═══ EXTRACTED MATERIAL

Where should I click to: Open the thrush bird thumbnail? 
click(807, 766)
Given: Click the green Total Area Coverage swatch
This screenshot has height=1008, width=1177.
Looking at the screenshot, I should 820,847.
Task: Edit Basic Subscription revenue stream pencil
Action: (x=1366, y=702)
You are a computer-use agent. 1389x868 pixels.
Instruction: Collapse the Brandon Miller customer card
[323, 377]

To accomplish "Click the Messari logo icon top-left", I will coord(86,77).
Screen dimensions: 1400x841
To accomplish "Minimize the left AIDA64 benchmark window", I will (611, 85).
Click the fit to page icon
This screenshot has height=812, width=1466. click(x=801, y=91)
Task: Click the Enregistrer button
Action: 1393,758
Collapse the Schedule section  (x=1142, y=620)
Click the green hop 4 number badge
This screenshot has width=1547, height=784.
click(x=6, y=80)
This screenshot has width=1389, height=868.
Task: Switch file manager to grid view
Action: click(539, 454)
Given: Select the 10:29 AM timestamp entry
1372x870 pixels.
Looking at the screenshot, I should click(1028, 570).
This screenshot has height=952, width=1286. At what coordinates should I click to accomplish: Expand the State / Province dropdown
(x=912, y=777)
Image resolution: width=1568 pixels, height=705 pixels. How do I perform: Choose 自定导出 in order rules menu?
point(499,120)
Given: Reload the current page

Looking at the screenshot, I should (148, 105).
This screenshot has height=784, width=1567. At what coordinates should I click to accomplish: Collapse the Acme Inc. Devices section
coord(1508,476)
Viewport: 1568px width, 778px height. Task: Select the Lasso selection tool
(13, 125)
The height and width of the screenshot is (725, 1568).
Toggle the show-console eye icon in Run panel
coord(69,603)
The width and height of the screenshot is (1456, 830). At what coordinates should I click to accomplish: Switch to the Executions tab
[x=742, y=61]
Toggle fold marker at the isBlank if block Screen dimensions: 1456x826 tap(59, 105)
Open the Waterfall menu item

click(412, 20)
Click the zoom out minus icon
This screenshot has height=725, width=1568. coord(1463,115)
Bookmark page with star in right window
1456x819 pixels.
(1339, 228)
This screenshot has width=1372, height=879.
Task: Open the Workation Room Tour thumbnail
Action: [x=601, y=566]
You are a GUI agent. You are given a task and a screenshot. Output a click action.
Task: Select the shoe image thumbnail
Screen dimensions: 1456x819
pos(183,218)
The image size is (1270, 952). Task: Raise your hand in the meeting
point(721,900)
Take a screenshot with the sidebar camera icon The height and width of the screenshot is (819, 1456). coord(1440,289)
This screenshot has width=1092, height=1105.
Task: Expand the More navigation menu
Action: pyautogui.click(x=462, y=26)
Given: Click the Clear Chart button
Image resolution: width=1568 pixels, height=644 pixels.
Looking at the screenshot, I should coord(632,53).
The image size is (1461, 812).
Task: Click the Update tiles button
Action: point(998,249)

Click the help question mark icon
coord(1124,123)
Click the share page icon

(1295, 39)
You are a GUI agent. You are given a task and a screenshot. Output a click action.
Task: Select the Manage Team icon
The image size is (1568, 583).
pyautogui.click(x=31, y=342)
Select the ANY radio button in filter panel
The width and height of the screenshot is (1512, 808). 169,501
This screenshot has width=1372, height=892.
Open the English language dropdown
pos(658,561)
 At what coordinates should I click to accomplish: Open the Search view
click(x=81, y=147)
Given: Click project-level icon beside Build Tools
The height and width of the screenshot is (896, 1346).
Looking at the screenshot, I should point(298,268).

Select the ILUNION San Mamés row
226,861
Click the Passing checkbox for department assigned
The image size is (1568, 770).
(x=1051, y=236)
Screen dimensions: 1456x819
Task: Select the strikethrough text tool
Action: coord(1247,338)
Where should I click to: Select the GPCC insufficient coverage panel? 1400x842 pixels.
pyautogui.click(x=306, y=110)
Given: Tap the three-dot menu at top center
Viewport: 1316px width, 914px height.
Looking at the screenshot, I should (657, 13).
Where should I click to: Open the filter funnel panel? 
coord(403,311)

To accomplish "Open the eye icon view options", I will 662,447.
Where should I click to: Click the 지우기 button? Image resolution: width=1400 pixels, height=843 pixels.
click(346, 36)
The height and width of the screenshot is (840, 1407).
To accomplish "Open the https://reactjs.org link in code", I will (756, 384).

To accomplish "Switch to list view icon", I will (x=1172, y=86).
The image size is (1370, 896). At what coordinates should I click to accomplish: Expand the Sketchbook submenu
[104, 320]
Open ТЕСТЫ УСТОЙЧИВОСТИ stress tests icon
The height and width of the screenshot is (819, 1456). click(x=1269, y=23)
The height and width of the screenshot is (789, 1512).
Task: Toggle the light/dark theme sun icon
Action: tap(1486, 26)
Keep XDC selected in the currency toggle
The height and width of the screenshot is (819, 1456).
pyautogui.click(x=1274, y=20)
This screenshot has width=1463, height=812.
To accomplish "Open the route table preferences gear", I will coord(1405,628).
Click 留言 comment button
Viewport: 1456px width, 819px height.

══════

» WORK REQUEST
Output every line of the data again, exactly.

» YOUR RESPONSE
Where should I click to: Open the thrush bird thumbnail? 
click(807, 766)
Given: Click the green Total Area Coverage swatch
This screenshot has height=1008, width=1177.
Looking at the screenshot, I should 820,847.
Task: Edit Basic Subscription revenue stream pencil
Action: (x=1366, y=702)
You are a computer-use agent. 1389x868 pixels.
Instruction: Collapse the Brandon Miller customer card
[323, 377]

To accomplish "Click the Messari logo icon top-left", I will coord(86,77).
Screen dimensions: 1400x841
To accomplish "Minimize the left AIDA64 benchmark window", I will (611, 85).
Click the fit to page icon
This screenshot has height=812, width=1466. click(x=801, y=91)
Task: Click the Enregistrer button
Action: 1393,758
Collapse the Schedule section  (x=1142, y=620)
Click the green hop 4 number badge
This screenshot has width=1547, height=784.
click(x=6, y=80)
This screenshot has width=1389, height=868.
Task: Switch file manager to grid view
Action: click(539, 454)
Given: Select the 10:29 AM timestamp entry
1372x870 pixels.
Looking at the screenshot, I should click(1028, 570).
This screenshot has height=952, width=1286. At what coordinates should I click to accomplish: Expand the State / Province dropdown
(x=912, y=777)
Image resolution: width=1568 pixels, height=705 pixels. How do I perform: Choose 自定导出 in order rules menu?
point(499,120)
Given: Reload the current page

Looking at the screenshot, I should (148, 105).
This screenshot has height=784, width=1567. At what coordinates should I click to accomplish: Collapse the Acme Inc. Devices section
coord(1508,476)
Viewport: 1568px width, 778px height. Task: Select the Lasso selection tool
(13, 125)
The height and width of the screenshot is (725, 1568).
Toggle the show-console eye icon in Run panel
coord(69,603)
The width and height of the screenshot is (1456, 830). At what coordinates should I click to accomplish: Switch to the Executions tab
[x=742, y=61]
Toggle fold marker at the isBlank if block Screen dimensions: 1456x826 tap(59, 105)
Open the Waterfall menu item

click(412, 20)
Click the zoom out minus icon
This screenshot has height=725, width=1568. coord(1463,115)
Bookmark page with star in right window
1456x819 pixels.
(1339, 228)
This screenshot has width=1372, height=879.
Task: Open the Workation Room Tour thumbnail
Action: [x=601, y=566]
You are a GUI agent. You are given a task and a screenshot. Output a click action.
Task: Select the shoe image thumbnail
Screen dimensions: 1456x819
pos(183,218)
The image size is (1270, 952). Task: Raise your hand in the meeting
point(721,900)
Take a screenshot with the sidebar camera icon The height and width of the screenshot is (819, 1456). coord(1440,289)
This screenshot has width=1092, height=1105.
Task: Expand the More navigation menu
Action: pyautogui.click(x=462, y=26)
Given: Click the Clear Chart button
Image resolution: width=1568 pixels, height=644 pixels.
Looking at the screenshot, I should coord(632,53).
The image size is (1461, 812).
Task: Click the Update tiles button
Action: point(998,249)

Click the help question mark icon
coord(1124,123)
Click the share page icon

(1295, 39)
You are a GUI agent. You are given a task and a screenshot. Output a click action.
Task: Select the Manage Team icon
The image size is (1568, 583).
pyautogui.click(x=31, y=342)
Select the ANY radio button in filter panel
The width and height of the screenshot is (1512, 808). 169,501
This screenshot has width=1372, height=892.
Open the English language dropdown
pos(658,561)
 At what coordinates should I click to accomplish: Open the Search view
click(x=81, y=147)
Given: Click project-level icon beside Build Tools
The height and width of the screenshot is (896, 1346).
Looking at the screenshot, I should point(298,268).

Select the ILUNION San Mamés row
226,861
Click the Passing checkbox for department assigned
The image size is (1568, 770).
(x=1051, y=236)
Screen dimensions: 1456x819
Task: Select the strikethrough text tool
Action: coord(1247,338)
Where should I click to: Select the GPCC insufficient coverage panel? 1400x842 pixels.
pyautogui.click(x=306, y=110)
Given: Tap the three-dot menu at top center
Viewport: 1316px width, 914px height.
Looking at the screenshot, I should (657, 13).
Where should I click to: Open the filter funnel panel? 
coord(403,311)

To accomplish "Open the eye icon view options", I will 662,447.
Where should I click to: Click the 지우기 button? Image resolution: width=1400 pixels, height=843 pixels.
click(346, 36)
The height and width of the screenshot is (840, 1407).
To accomplish "Open the https://reactjs.org link in code", I will (756, 384).

To accomplish "Switch to list view icon", I will (x=1172, y=86).
The image size is (1370, 896). At what coordinates should I click to accomplish: Expand the Sketchbook submenu
[104, 320]
Open ТЕСТЫ УСТОЙЧИВОСТИ stress tests icon
The height and width of the screenshot is (819, 1456). click(x=1269, y=23)
The height and width of the screenshot is (789, 1512).
Task: Toggle the light/dark theme sun icon
Action: tap(1486, 26)
Keep XDC selected in the currency toggle
The height and width of the screenshot is (819, 1456).
pyautogui.click(x=1274, y=20)
This screenshot has width=1463, height=812.
To accomplish "Open the route table preferences gear", I will coord(1405,628).
Click 留言 comment button
Viewport: 1456px width, 819px height.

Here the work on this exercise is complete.